A team led by Lisa Seifert at Munich Ludwig Maximilian University reported in January that the Black Death strain persisted in Europe for at least three centuries, based on DNA sequences from eight skeletons of two landfills in Germany that lasted from the 14th to 17th centuries. The sequences were "very similar" to those of previous European victims, according to the study, which included Scholz. While not excluding the continuous waves of plague from Asia, the team concluded that there was "a long persistence of the pathogen in a tank yet unidentified" -perhaps rats.

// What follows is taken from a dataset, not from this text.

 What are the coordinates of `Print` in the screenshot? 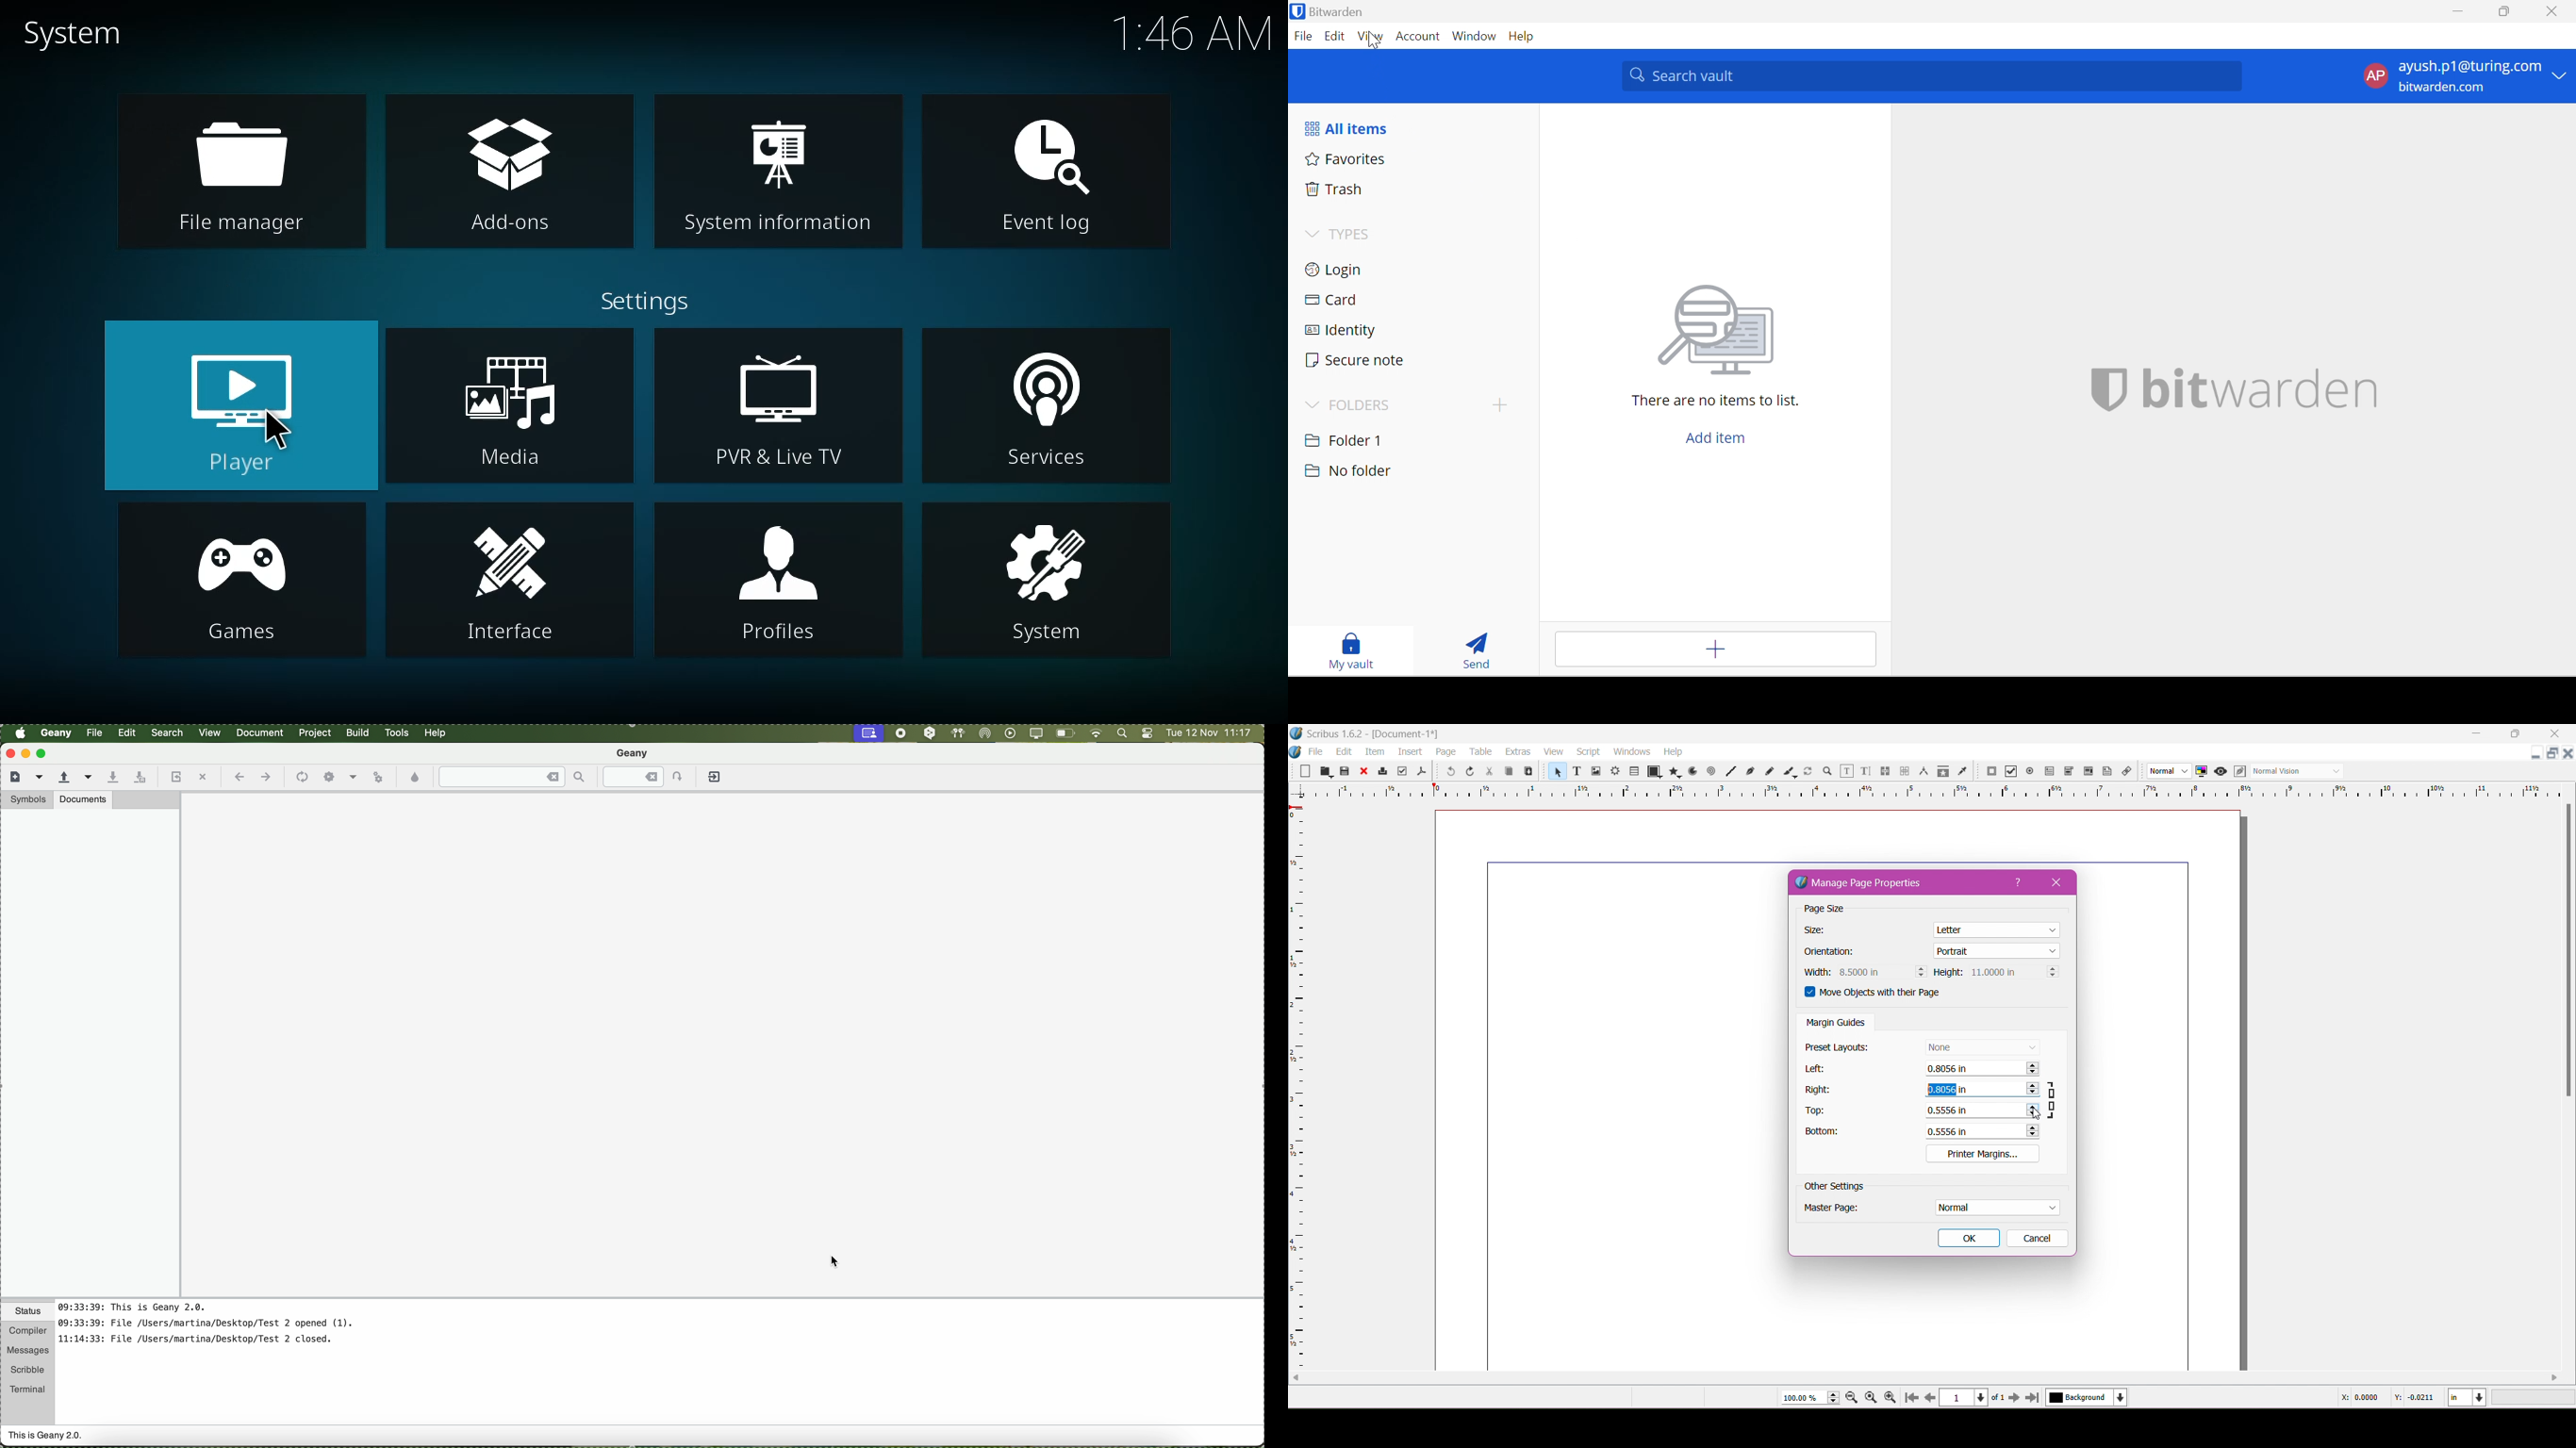 It's located at (1382, 771).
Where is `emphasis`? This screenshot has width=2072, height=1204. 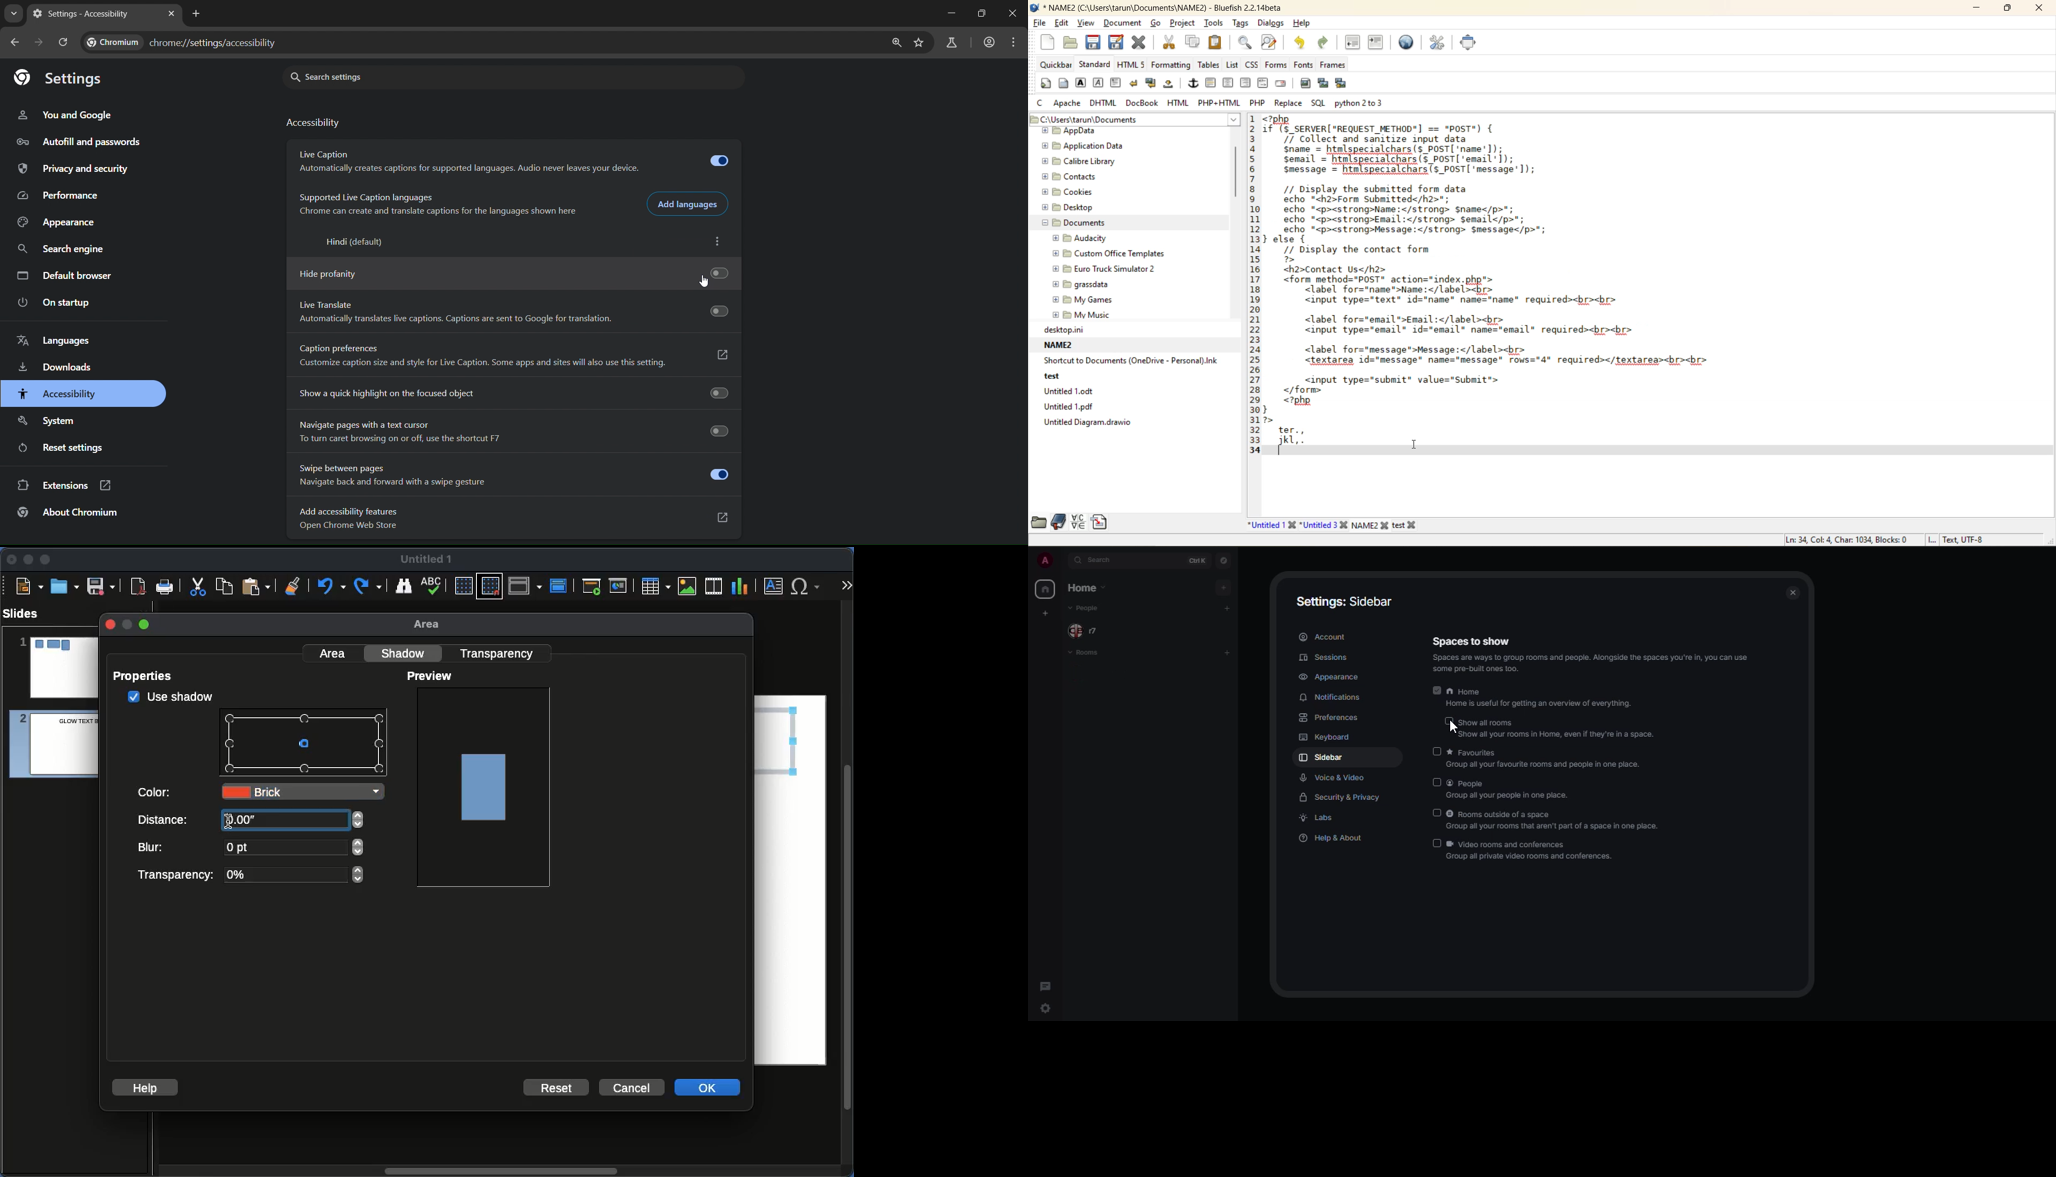 emphasis is located at coordinates (1098, 83).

Also in January, a team led by Kirsten Bos in Jena Max Planck Institute reported further evidence that the descendant of the Black Death strain hooked in Europe, involving the last major European outbreak of plague in Marseilles , France. using the DNA of the teeth of five people who died in 1722, the group concluded that the Y . pestis strain Marseille probably evolved from the plague black. "Our results suggest that the disease was hiding somewhere in Europe for several hundred years," said Bos, whose team included Krause.

Now Krause drew the eastward spread of the Black Death. His team studied the skeletons from a cemetery near the Tower of London firmly dated to 1348-1350, in the wake of the Black Death, as well as a cemetery Barcelona radiocarbon dated mid 14th century. Russian evidence comes from a site that included parts in 1360; burial is estimated to have occurred between the beginning of 1360 years and sequencing of 1400. DNA from three locations showed the same strain of Y . pestis . This strain appears to be the ancestor of the one that killed millions in the 19th century, China, based on the phylogenetic indices.

"If the plague in China was actually of European origin, it is a cruel irony of history," said Klingelhofer, who notes that this was the time when the Western powers dominated China . Krause adds that plague affecting Madagascar as recently as last year also appears genetically related to the variety that spread to eastern Europe in the 14th century.

The researchers are keen to create a family tree of the plague in order to understand the movements and the impact of different varieties of Y . pestis through time and space. Krause argued that three of the four branches of plague appear to have evolved in Asia. But he says the industry related to the strain that developed in Europe immediately after the Black Death proved the most mobile and devastating.

Krause admits that between the 14th century and 21st century London Madagascar, there are "many missing steps" to identify the precise movements of the deadly bacteria. But he said understanding long journey from the plague could help researchers limit its further spread.